Anyone with sinusitis knows how uncomfortable it gets, with symptoms such as stuffy nose, frequent headaches, facial pressure, congestion, and cough. This happens when there is an inflammation or swelling in the lining of the sinuses. Paranasal sinuses are hollow passages that are located in your head, near the nose and eyes. There are 4 types of sinuses, namely – frontal sinuses (located above the eyes), ethmoidal sinuses (located between the eyes), maxillary sinuses (located below the eyes), and sphenoidal sinuses (located behind the eyes). These sinuses produce mucus that keep our nostrils moist, and drains out through the nasal passages
During sinusitis, the sinuses are filled with fluid that blocks the nasal passages, making drainage difficult. Due to this, germs continue to grow and cause infection.
What is Chronic Sinusitis?
Chronic sinusitis, also known as chronic rhinosinusitis, is a type of sinus infection that occurs when the sinuses are swollen or inflamed for 3 months or more, despite being treated. During chronic sinusitis, mucus drainage is not possible due to inflamed sinuses, making your nose stuffy. This makes breathing through your nose difficult. Chronic sinusitis can prove to be detrimental to your quality of life, if not treated immediately.
Chronic sinusitis is usually caused by an infection, by conditions such as nasal polyps and deviated septum, or even common cold. This condition can affect both children and adults. While acute sinusitis can get cured with minimal to no treatment, chronic sinusitis may require different types of treatment. In case the patient does not respond to other treatments, he/she has to undergo a surgery.
Symptoms of Chronic Sinusitis:
The common signs and symptoms of this condition include:
- Inflammation or swelling in the sinuses
- Thick yellow/green discharge from the nose
- Blocked or stuffy nose (congestion)

## TASKS
**a)** According to the sinusitis article, for how long must the sinuses be swollen or inflamed for the condition to be called chronic sinusitis?
**b)** Decide whether each statement agrees with the sinusitis article, answering yes or no and quoting the words of the article that settle it: (i) The maxillary sinuses are located above the eyes. (ii) Chronic sinusitis can affect both children and adults. (iii) Acute sinusitis requires extensive treatment to be cured.
**c)** Using the sinusitis article, explain why germs continue to grow and cause infection during sinusitis.

## PROVIDED RECORDS
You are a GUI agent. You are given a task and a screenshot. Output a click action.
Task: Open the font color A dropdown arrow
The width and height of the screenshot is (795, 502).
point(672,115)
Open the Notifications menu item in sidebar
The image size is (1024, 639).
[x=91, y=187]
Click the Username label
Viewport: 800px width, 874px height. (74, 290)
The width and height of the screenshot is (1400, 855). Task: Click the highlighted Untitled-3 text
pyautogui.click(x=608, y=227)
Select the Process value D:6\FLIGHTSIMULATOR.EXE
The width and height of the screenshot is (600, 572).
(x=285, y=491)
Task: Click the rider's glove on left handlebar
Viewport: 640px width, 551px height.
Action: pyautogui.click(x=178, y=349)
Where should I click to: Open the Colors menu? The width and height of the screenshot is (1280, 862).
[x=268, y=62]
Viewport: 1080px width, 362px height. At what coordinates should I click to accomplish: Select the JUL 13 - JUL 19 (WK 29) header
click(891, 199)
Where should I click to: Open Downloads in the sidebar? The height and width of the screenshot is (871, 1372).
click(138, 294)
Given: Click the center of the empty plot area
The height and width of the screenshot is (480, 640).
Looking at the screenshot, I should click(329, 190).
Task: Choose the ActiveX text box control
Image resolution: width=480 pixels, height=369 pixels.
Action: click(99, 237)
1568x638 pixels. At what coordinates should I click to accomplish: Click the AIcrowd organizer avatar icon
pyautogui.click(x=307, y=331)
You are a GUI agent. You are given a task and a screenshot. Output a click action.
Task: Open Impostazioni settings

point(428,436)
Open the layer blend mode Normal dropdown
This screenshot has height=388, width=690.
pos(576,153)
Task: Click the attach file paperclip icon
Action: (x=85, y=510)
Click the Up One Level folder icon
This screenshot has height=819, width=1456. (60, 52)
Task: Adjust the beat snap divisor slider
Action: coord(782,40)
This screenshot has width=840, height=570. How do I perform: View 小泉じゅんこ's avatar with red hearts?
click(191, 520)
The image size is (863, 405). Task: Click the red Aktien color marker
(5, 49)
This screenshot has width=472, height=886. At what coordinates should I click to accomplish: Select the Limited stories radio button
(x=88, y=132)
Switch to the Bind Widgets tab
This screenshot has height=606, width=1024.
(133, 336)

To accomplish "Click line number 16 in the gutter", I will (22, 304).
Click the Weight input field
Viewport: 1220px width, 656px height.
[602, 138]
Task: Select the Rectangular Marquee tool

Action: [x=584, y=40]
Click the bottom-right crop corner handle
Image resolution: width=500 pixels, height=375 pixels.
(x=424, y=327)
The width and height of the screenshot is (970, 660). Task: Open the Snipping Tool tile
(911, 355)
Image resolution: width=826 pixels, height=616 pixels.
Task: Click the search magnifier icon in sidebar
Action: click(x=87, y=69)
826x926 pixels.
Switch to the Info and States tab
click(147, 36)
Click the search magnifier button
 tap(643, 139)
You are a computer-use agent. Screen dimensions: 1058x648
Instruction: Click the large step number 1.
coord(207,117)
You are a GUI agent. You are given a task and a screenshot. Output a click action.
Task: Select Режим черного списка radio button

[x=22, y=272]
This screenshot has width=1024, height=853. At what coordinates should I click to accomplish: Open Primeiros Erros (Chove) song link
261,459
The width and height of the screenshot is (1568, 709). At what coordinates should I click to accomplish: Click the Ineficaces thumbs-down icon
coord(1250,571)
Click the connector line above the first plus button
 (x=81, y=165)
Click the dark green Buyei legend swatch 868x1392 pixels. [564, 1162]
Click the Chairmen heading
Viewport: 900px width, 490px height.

## ANSWERS PER TASK
**a)** For 3 months or more, despite being treated.

**b)**
(i) No: "maxillary sinuses (located below the eyes)"
(ii) Yes: "This condition can affect both children and adults."
(iii) No: "acute sinusitis can get cured with minimal to no treatment"

**c)** During sinusitis the sinuses fill with fluid that blocks the nasal passages, which makes drainage difficult. Because of this, germs continue to grow and cause infection.